El director de la asociación argumenta lo que, según considera, es necesario para solucionar el drama que en ocasiones lleva aparejada la inmigración procedente del continente africano. Para impedir las muertes en el Estrecho. Para acabar con la desesperación que resta importancia al peligro de lanzarse al agua, que hace olvidar el dolor del corte de unas cuchillas. Aquella provocada por la carencia de otra forma de llegar.

¿Por qué es tan difícil para los inmigrantes subsaharianos acceder a España de forma legal? “Las exigencias interpuestas son enormes”, responde Antonio. “No es nada fácil que una persona subsahariana pueda tener acceso a una embajada española en su país de origen. Primero, porque hay países que no tienen ni siquiera embajada. Segundo, por la dificultad de que reúnan las condiciones necesarias. Por ejemplo, tener un trabajo si no hay relación ninguna prácticamente entre algunos de estos países y España. Era muy complicado incluso cuando se necesitaba mano de obra”, continúa. “La inmigración subsahariana siempre se ha estructurado bajo estos criterios. Se va poniendo más en riesgo la vida de las personas en la medida en que esas exigencias de entrada son más duras y más fuertes”.

Buscan una oportunidad pero el día a día es difícil. También la ayuda se complica. Aunque Karibu coloca grandes parches, los agujeros estatales llegan a ensancharse. Hablamos de Sanidad.
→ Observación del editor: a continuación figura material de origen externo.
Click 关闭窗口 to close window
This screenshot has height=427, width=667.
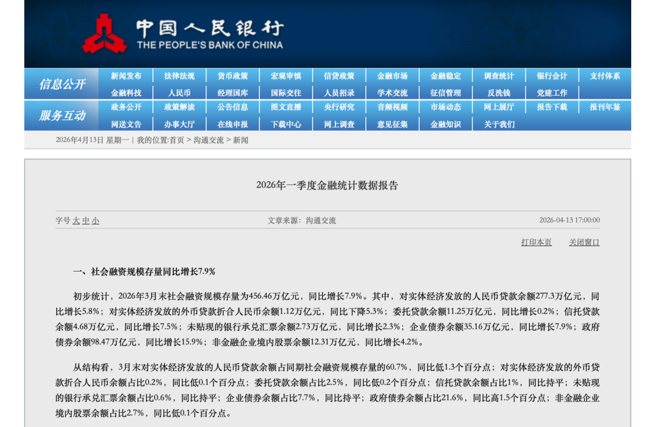(584, 242)
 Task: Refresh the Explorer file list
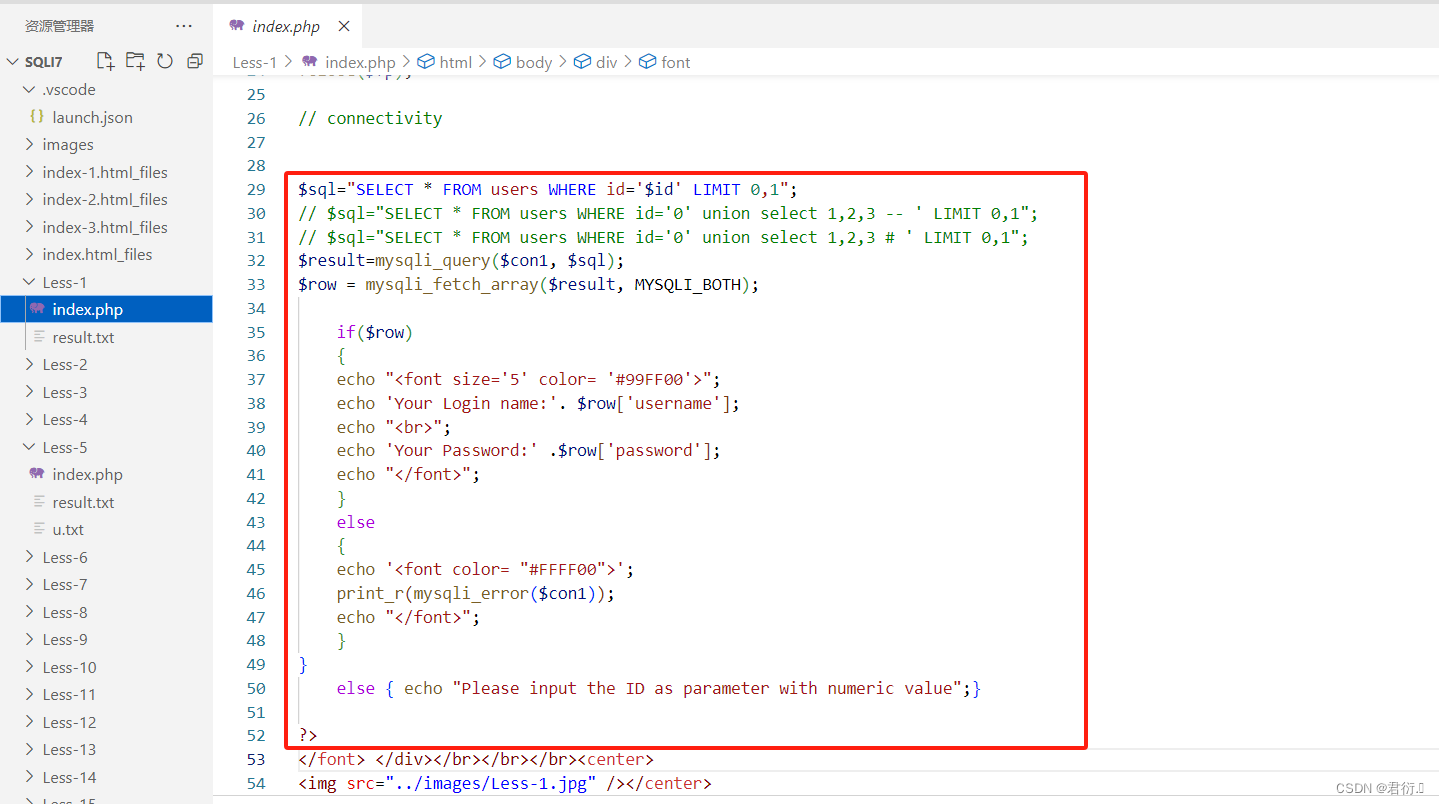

Aunque antes de la puesta en marcha de la reforma, la sanidad universal estuviese supuestamente garantizada, la dificultades impuestas a los subsaharianos para empadronarse impedían a algunos obtener la tarjeta sanitaria necesaria para acudir al médico. En estos momentos la asociación ya daba asistencia a estas personas pero, tras la aplicación del Real Decreto que deniega la atención a inmigrantes sin papeles, la demanda ha aumentado.

“Lo peor no es que un día no atiendan a un enfermo en urgencias. Eso al final se consigue solucionar porque se trata de un comportamiento fuera de la ley. Lo verdaderamente preocupante es lo que incluye la norma: la imposibilidad de acceso a los tratamientos. Intentamos buscar la solución de cualquier manera pero a veces no llegamos”, lamenta Antonio, quien reconoce encargarse de escribir a los hospitales o administraciones para que, al menos, cumplan la norma y presten atención cuando el decreto lo contempla -embarazadas, menores y urgencias-.

Algunas historias se esconden, otras acaban apareciendo. Lana -nombre ficticio- introduce en el carro todos los productos entregados por el grupo de voluntarias. Antes necesitaba lote de familia. Ahora ya no. Desde que perdió su empleo, solo ve a su hijo un día a la semana. Con la pérdida de un salario y el inicio del cobro del paro (recibe 240 euros mensuales), el niño vive con su padre, un hombre con el que contrajo matrimonio con 15 años por obligación familiar. Se casó en España, bajo la tradición de su país, Guinea Ecuatorial.

Hace dos años tuvo valor para abandonar su casa. Se fue con su hijo. Ahora quiere volver a tenerlo con ella pero entiende que, mientras no cobre más, tendrá que dejarlo con su padre. Lana reconoce no tener a mucha gente con quien conversar y quiere hablar. “Ya no me llevo con mi familia, es muy duro pero yo no podía seguir viviendo más con un hombre al que no quería”. Mientras cuenta que está estudiando para terminar el graduado escolar truncado por su boda forzosa, coloca el arroz sobre la leche. Cierra su carro. “Un día más”.